Parallèlement, Coale et Kisker émettent l’hypothèse de l’exagération des âges pour les personnes âgées. Plus simplement, une mauvaise estimation des âges avancés se traduirait par une erreur aléatoire tantôt positive, tantôt négative. Comme le démontrent Preston et al. (1999), cela suffit pour générer des taux de mortalité moindres aux âgés élevés. Certes, les situations varient selon la façon dont les données sur l’âge sont recueillies. À l’occasion d’un recensement, la source de l’information peut être une simple déclaration faite par le chef de ménage pour l’ensemble de sa maisonnée. Souvent, on demande l’âge et non la date de naissance, laquelle, de toute façon, est rarement vérifiée sur la base de documents probants. Dans tous les cas, la déclaration de l’âge au décès doit faire l’objet d’une investigation particulière, au même titre que doit être examinée la fiabilité de l’âge dans la population soumise au risque. Les personnes très âgées sont toujours les plus touchées par cette mauvaise estimation de l’âge et, par le biais de la mortalité croissante, le risque que les survivants aient un âge exagéré s’accroît avec l’âge. En conséquence, comme le montrent Coale et Li (1991), lorsqu’on les calcule en rapportant le nombre de décès enregistrés à la population soumise au risque observée dans le recensement, les taux de mortalité à chaque âge sont systématiquement sous-évalués pour les âges élevés. Preston et al. (1999) confirment ce fait en dressant un tableau plus large de tous les effets possibles des erreurs d’âge sur les estimations du niveau de mortalité aux âges élevés.

Discussion

L’analyse approfondie de la spécificité de la mortalité au sein de la population d’Okinawa a mis en évidence une longévité exceptionnelle et les facteurs susceptibles de l’expliquer.
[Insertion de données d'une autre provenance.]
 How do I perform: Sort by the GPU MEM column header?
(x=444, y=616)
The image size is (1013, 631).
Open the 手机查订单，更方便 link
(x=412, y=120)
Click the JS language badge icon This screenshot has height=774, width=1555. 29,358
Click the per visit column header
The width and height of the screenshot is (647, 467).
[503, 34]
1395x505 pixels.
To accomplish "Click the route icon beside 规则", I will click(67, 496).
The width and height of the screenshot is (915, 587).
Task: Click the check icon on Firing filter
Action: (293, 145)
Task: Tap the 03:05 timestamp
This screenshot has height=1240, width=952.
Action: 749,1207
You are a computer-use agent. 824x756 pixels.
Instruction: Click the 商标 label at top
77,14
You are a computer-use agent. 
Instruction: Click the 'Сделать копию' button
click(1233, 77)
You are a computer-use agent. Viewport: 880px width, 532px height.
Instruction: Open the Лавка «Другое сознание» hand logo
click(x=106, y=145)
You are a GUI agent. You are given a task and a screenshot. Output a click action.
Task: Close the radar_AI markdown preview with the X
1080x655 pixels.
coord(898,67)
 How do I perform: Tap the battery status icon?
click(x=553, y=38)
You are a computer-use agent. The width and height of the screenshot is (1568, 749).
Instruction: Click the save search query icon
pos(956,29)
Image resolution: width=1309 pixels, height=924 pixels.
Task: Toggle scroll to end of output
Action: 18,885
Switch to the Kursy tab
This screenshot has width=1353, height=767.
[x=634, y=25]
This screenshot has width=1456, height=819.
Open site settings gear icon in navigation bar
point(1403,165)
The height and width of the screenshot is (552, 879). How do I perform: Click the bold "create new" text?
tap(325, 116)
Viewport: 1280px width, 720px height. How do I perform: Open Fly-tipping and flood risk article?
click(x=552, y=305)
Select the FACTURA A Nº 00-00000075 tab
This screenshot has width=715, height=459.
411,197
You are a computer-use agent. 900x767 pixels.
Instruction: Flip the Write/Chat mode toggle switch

Au-delà de ces résultats largement connus et médiatisés, la comparaison d’Okinawa avec l’ensemble du Japon fait apparaître un croisement des courbes de mortalité qui révèle des schémas de mortalité franchement différents pour les générations nées à Okinawa avant et après la Seconde Guerre mondiale, 1940 étant l’année charnière. Comment expliquer cette différence dans les schémas de mortalité d’une même population ? Il faudra encore de nombreuses recherches pour le savoir, mais déjà certaines pistes paraissent intéressantes. Ainsi, les générations nées avant la Seconde Guerre mondiale pourraient présenter des niveaux de mortalité nettement plus bas pour deux raisons : tout d’abord, elles ont subi une forte mortalité infantile et juvénile qui aurait largement sélectionné les survivants sur la base de leur moindre fragilité. Par ailleurs, pendant et immédiatement après la guerre, elles ont subsisté à même un régime plus faible en calories, propice à la longévité (Weindruch 1996). À l’inverse, les générations nées après la Seconde Guerre mondiale n’ont pas été confrontées à l’effet sélectif d’une forte mortalité infantile et juvénile. En outre, l’américanisation de l’alimentation les a marquées, surtout entre le moment où Okinawa est passée sous tutelle américaine, à la fin de la guerre, et 1972. De façon plus générale, il est évident que l’American way of living touche principalement les générations d’après-guerre.

Enfin, on perçoit la nécessité impérieuse d’analyser définitivement le problème de la qualité des données en ce qui concerne la validation des âges des personnes âgées à Okinawa. Certes, les sources japonaises, plus particulièrement le Koseki, sont considérées comme hautement fiables (Willcox et al., 2001; Robine et al., 2003), mais, comme l’ont montré Coale et ses collaborateurs, l’exagération des âges ou tout simplement l’imprécision des âges entraîne en soi une sous-estimation des taux de mortalité aux âges élevés, et par conséquent fait apparaître des espérances de vie plus longues, voire exceptionnelles.